The Post reconstitui o momento, em 1971, em que a imprensa americana teve acesso a um conjunto de documentos conhecido como os “Papéis do Pentágono”, um amplo estudo mostrando como sucessivos governos americanos haviam ludibriado a opinião pública para justificar o envolvimento cada vez mais acentuado dos EUA no Vietnã, inclusive falseando dados sobre o progresso militar durante a guerra. O primeiro jornal a publicar reportagens sobre os documentos, em junho de 1971, foi o New York Times. Acossado por ações judiciais movidas pelo presidente Richard Nixon para impedir a divulgação, o jornal de Nova York foi impedido de publicar mais sobre o caso. No intervalo em que durou essa proibição, o Washington Post teve acesso aos documentos e os publicou sem concorrência.
Como resultado, o caso foi parar na Suprema Corte, validando o entendimento de que a liberdade de informação garantida pela primeira emenda da constituição americana valia até para algumas informações sobre estratégias governamentais em tempo de guerra. Outro resultado direto do caso foi que o Post, então um jornal regional cujo prestígio vinha de sua proximidade com o poder, tornou-se um veículo de real influência nacional.
Spielberg é um mestre da técnica cinematográfica, essa não é mais uma questão a esta altura. The Post, portanto, é preciso na reconstituição e dotado de um bom ritmo, e tem o grande mérito de deixar subentendidos os paralelos entre Nixon, Trump e o papel da imprensa, sem apelar para o didatismo. Ainda assim, não é Todos Os Homens do Presidente (1976), filme de Alan J. Pakula sobre outra grande reportagem do mesmo Washington Post no mesmo período, o caso Watergate (e para o qual The Post dá uma piscadela marota).
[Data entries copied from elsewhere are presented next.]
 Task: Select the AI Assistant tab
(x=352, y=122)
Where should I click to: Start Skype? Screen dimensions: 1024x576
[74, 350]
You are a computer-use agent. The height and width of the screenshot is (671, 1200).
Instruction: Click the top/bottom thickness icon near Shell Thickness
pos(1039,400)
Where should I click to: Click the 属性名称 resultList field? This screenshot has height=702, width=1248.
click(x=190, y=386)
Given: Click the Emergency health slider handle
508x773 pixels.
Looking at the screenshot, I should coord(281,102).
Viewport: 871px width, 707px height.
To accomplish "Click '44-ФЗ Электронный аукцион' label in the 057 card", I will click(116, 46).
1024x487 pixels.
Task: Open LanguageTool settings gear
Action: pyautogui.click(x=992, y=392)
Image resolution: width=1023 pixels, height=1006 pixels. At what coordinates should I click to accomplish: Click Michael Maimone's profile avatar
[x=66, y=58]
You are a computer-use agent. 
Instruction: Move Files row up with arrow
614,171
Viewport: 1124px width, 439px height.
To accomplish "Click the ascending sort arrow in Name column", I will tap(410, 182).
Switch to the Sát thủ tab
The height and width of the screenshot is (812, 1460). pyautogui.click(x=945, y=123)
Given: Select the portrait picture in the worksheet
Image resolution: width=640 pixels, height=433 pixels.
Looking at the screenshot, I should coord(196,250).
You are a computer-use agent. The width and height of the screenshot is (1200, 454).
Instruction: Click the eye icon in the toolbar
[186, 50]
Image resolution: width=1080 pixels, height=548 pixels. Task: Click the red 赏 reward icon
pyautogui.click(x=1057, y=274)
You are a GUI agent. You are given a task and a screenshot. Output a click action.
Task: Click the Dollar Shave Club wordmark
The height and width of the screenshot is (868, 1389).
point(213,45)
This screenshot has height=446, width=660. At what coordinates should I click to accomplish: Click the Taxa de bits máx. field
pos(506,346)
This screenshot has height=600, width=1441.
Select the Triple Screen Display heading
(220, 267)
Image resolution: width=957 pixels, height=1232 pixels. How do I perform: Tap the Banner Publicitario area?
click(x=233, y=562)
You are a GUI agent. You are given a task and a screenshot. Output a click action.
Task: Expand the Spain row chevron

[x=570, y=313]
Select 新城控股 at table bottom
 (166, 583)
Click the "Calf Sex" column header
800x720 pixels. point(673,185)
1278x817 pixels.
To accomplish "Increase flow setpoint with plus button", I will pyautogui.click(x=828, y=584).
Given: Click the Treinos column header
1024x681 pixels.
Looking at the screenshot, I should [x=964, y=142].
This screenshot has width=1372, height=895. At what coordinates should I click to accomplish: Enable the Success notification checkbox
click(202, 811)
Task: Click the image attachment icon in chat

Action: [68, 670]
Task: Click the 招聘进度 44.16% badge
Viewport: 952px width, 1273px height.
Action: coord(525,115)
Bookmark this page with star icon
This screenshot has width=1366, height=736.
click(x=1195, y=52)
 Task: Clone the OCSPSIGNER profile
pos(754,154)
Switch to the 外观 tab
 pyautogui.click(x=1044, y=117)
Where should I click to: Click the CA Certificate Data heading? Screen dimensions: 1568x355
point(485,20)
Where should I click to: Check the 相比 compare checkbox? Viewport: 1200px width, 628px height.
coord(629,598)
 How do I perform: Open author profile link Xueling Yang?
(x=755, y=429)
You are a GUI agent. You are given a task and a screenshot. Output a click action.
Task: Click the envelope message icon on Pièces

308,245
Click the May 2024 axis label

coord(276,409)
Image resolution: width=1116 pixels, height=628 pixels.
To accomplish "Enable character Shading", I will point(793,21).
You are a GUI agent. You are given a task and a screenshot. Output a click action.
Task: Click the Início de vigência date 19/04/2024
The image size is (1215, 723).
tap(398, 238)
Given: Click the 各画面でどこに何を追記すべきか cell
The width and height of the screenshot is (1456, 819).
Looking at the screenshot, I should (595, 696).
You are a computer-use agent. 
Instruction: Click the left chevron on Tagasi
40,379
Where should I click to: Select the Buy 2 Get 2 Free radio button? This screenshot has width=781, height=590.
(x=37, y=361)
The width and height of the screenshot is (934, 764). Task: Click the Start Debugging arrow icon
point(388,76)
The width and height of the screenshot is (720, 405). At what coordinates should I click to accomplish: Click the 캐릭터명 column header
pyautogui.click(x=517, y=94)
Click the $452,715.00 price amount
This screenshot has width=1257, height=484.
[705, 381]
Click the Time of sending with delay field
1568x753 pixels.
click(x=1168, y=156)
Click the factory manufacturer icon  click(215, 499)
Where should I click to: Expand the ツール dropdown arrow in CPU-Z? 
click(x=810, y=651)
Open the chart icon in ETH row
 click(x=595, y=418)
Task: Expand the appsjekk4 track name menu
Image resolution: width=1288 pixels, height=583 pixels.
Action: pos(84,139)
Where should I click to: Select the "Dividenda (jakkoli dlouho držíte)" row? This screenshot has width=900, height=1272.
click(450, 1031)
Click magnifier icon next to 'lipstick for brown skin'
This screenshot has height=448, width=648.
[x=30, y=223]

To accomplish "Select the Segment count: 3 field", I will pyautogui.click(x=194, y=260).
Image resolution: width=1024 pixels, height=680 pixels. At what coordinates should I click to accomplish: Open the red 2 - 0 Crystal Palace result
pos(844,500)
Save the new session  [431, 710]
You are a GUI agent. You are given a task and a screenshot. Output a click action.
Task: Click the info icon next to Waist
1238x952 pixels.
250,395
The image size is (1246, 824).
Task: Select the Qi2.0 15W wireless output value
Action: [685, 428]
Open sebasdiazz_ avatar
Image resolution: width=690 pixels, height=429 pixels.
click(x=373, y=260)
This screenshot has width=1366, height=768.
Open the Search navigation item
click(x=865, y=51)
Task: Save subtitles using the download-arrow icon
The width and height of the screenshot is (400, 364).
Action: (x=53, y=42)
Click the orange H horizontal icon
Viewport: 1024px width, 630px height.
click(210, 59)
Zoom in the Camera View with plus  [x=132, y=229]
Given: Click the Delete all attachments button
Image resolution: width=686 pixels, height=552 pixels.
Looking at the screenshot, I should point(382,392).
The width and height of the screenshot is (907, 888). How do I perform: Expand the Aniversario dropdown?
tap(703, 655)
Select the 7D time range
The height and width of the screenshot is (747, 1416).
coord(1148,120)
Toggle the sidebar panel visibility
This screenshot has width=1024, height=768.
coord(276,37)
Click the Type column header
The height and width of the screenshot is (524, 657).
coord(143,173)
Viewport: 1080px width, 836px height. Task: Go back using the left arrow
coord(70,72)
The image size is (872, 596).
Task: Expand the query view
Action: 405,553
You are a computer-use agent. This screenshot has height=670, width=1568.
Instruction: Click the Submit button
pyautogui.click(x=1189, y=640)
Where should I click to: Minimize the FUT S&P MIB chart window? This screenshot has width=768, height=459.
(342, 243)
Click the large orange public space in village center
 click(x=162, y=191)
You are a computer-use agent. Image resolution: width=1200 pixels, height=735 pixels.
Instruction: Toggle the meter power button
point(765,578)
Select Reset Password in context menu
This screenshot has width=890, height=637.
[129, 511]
Em um momento em que a imprensa como instituição busca se provar relevante, os protagonistas não são mais repórteres, mas o mítico editor-chefe Ben Bradlee (Tom Hanks) e a própria dona do jornal, Katharine “Kay” Graham (Meryl Streep). Mesmo escorregando no fim para discursos de um sentimentalismo vagamente constrangedor, o filme é uma manifesta e necessária homenagem a algo ainda mais necessário: o bom jornalismo.
Informações técnicas:
De Steven Spielberg. Drama, EUA, 2017, 116min. Estreia nesta quinta-feira (25).
Cotação: 3 de 5
A necessidade de persistir
Jeniffer Gularte*
Qualquer repórter que já tenha sentido o prazer que é noticiar um furo de reportagem não vai sentir o tempo passar ao assistir The Post – A Guerra Secreta. Não por acaso produzido no país em que o presidente Donald Trump é declaradamente contra a imprensa, o enredo do filme reflete, em maior ou menor escala, um desafio sempre pertinente aos veículos de comunicação: não ter medo de enfrentar os poderosos. Nem mesmo o presidente da República.
O principal mérito do filme dirigido por Steven Spielberg é mostrar ao público o esforço que repórteres e editores são capazes de fazer para buscar e defender a verdade. E o mais importante: o longa não deixa dúvida do quanto isso é necessário.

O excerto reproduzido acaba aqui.